The symmetric subspace is spanned by product states. We may then consider different ways in which a particular symmetric state decomposes into symmetric products; in particular, if any choice of decomposition naturally gives rise to an invariant.

A greedy way to go about decomposing a symmetric $\def\ket#1{|#1\rangle}\ket\psi$ state into symmetric products would be to simply look for the symmetric product $\ket\phi\ket\phi\cdots\ket\phi$ with which $\ket\psi$ has the overlap of the largest magnitude. Let $\ket{\phi_0}$ be the single-spin state satisfying this, and $$\def\bra#1{\langle#1|}\alpha_0 = \Bigl[\bra{\phi_0}\cdots\bra{\phi_0}\Bigr]\ket\psi$$ which without loss of generality is positive. With probability 1, the state $\ket{\phi_0}$ is unique (in that the set of symmetric states for which it is not unique has measure zero). Let $\ket{\psi_1}$ be the projection of $\ket{\psi}$ into the orthocomplement of $\ket{\phi_0}^{\otimes n}$: this is another symmetric state. So, we define $\ket{\phi_1}$ to be the (again with probability 1, unique) single spin state such that $\ket{\phi_1}^{\otimes n}$ has maximal overlap with $\ket{\psi_1}$; we let $\alpha_1$ be that overlap; and we define $\ket{\psi_2}$ to be the projection of $\ket{\psi}$ onto the orthocomplement of $\mathrm{span}\{\ket{\phi_0}^{\otimes n}\!\!,\;\; \ket{\phi_1}^{\otimes n}\}$. And so on.

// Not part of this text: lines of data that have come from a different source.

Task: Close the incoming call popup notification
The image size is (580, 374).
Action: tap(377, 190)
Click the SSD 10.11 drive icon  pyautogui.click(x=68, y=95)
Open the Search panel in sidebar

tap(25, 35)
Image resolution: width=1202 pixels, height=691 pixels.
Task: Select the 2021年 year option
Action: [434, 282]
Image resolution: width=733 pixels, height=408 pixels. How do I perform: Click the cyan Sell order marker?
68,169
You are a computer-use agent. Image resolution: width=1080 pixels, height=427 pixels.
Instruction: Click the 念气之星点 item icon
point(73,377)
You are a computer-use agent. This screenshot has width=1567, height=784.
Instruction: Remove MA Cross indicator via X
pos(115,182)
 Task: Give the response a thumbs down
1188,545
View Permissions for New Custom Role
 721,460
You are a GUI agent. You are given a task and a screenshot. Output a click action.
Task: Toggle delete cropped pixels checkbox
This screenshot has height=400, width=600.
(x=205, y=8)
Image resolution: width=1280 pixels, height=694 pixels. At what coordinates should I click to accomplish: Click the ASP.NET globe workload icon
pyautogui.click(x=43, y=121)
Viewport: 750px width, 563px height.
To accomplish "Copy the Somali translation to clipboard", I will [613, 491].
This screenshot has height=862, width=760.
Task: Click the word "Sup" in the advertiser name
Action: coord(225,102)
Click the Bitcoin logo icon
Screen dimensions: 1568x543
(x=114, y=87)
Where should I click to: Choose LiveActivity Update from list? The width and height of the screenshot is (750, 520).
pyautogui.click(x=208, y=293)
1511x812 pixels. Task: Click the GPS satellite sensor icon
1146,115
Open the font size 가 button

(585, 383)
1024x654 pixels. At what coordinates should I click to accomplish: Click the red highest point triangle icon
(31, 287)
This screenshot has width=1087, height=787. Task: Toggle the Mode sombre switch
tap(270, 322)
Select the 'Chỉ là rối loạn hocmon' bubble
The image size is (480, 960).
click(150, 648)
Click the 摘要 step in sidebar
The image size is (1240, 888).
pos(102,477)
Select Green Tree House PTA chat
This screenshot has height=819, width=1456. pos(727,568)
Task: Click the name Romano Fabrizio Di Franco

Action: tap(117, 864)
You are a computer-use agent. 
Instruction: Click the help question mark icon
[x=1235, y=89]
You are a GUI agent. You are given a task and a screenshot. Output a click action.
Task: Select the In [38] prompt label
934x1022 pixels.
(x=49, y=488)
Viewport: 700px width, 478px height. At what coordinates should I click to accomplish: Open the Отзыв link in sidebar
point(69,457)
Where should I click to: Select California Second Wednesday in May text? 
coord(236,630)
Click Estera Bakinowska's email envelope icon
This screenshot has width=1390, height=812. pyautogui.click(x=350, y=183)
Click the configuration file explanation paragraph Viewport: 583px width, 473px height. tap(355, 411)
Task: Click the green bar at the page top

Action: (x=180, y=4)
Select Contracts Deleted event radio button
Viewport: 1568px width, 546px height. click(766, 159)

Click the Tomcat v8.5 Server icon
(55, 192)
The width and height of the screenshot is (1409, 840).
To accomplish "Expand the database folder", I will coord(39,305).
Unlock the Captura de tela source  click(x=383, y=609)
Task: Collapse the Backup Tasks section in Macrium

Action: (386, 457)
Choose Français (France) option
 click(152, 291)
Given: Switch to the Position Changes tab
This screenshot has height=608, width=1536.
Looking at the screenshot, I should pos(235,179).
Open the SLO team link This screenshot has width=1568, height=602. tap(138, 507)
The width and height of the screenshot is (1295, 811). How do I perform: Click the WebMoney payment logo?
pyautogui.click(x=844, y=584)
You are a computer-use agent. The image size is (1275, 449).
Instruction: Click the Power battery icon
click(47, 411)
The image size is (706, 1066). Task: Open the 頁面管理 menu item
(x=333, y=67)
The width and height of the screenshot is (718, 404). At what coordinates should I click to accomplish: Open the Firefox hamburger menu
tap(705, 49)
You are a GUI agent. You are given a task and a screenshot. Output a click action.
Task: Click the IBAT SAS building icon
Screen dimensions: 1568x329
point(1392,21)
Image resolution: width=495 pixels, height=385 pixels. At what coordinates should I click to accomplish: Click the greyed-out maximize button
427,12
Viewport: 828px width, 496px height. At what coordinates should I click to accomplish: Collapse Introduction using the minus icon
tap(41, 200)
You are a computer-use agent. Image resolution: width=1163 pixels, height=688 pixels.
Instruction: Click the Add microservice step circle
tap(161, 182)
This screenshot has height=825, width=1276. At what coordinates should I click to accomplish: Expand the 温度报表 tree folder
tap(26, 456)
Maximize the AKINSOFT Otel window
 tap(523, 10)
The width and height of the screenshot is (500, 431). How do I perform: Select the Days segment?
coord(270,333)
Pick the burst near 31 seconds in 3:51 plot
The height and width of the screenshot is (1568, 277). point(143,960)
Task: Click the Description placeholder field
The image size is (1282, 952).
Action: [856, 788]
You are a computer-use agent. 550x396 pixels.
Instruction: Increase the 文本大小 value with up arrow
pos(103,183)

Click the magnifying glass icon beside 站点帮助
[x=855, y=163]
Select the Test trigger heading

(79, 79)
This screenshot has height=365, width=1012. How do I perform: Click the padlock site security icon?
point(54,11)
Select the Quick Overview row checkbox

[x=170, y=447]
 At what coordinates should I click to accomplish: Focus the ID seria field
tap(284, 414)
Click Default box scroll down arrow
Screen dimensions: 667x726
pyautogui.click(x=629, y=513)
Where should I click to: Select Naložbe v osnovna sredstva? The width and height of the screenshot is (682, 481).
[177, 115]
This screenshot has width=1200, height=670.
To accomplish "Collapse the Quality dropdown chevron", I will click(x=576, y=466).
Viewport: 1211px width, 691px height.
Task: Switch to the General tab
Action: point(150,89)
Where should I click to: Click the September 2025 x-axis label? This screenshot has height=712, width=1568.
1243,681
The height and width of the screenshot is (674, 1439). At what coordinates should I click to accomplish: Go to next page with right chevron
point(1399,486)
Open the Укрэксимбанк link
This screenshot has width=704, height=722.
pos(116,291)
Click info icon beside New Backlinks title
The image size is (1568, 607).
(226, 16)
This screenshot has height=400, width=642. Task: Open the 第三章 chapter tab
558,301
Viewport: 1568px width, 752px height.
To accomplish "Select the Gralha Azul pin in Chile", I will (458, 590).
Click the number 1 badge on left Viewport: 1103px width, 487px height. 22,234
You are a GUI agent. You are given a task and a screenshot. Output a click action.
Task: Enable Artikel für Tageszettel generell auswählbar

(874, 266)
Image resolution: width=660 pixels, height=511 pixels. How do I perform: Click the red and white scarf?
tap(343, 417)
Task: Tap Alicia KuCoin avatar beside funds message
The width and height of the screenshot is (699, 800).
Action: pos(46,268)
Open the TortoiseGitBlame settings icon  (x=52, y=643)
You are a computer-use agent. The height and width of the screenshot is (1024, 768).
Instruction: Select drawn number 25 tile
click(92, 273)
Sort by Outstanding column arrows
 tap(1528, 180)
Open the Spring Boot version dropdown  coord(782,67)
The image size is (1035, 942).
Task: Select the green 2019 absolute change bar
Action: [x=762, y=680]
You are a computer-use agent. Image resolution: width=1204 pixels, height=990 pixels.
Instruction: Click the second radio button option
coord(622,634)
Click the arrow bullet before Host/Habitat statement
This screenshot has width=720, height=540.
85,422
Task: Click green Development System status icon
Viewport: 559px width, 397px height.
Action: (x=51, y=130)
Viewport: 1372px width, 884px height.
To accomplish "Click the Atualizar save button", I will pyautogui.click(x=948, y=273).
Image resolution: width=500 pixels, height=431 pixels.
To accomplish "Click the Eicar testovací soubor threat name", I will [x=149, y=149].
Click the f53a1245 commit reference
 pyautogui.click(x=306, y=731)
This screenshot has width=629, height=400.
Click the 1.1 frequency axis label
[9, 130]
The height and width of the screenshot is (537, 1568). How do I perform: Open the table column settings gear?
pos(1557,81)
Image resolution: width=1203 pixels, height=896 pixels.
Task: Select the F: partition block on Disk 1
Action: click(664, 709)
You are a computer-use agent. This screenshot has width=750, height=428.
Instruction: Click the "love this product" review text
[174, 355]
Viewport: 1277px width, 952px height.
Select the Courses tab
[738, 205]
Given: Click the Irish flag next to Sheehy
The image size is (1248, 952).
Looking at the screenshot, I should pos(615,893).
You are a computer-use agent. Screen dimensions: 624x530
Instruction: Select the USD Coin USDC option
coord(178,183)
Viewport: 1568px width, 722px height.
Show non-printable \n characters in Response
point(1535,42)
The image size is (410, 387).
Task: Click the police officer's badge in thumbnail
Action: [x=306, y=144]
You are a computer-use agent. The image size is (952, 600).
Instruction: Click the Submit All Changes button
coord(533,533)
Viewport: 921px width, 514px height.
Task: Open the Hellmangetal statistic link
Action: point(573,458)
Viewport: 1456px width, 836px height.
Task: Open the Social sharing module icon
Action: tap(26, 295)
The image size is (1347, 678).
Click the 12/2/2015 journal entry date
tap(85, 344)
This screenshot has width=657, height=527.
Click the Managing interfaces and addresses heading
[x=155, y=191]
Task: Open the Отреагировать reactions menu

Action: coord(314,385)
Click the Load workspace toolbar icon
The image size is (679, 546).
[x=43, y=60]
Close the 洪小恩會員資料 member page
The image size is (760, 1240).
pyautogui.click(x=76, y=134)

By continually projecting $\ket{\psi}$ onto the orthocomplement of spans of larger and larger sets of symmetric products, we ensure that the resulting projections $\ket{\psi_j}$ will not have maximal overlap with any product state that came before, or more generally which can be spanned by the preceding symmetric products. So at each iteration we obtain a single-spin state $\ket{\phi_j}$ such that $\mathrm{span}\{\ket{\phi_0}^{\otimes n}\!\!,\;\ldots\,,\; \ket{\phi_j}^{\otimes n}\}$ has dimension one larger than in the previous iteration. In the end, we will obtain a collection of symmetric products which, if they don't span the symmetric subspace, at least contain $\ket{\psi}$ in their span. So we obtain a decomposition $$ \ket{\psi} \;=\; \sum_{j = 0}^\ell \alpha_j \ket{\phi_j}^{\otimes n} $$ where the sequence $\alpha_0, \alpha_1, \ldots$ is strictly decreasing. Let us call this the symmetric product decomposition of $\ket{\psi}$. (It wouldn't take too much to generalize this representation to one where the states $\ket{\phi_0}$, $\ket{\phi_1}$, etc. are non-unique; but for what comes next uniqueness will be important.) Given the symmetric product decomposition of $\ket{\psi}$, it is trivial to describe the corresponding representation for $U^{\otimes n} \ket{\psi}$: just multiply each of the $\ket{\phi_j}$ by $U$. And in fact, if you computed $U\ket{\psi}$ and then determined its symmetric product decomposition, the decomposition $$ U^{\otimes n}\ket{\psi} = \sum_{j=0}^\ell \alpha_j \Bigl[ U\ket{\phi_j} \Bigr]^{\otimes n} $$ is exactly what you would find: $\ket{\phi_0}^{\otimes n}$ has maximal overlap with $\ket{\psi}$ if and only if $[ U \ket{\phi_0} ]^{\otimes n}$ has maximal overlap with $U^{\otimes n} \ket\psi$, and so on. So to show that two symmetric states are LU-equivalent, it suffices to show that the sequence of amplitudes $\alpha_j$ are the same, and that the sequence of single-spin states $\ket{\phi_j}$ are related by a common unitary.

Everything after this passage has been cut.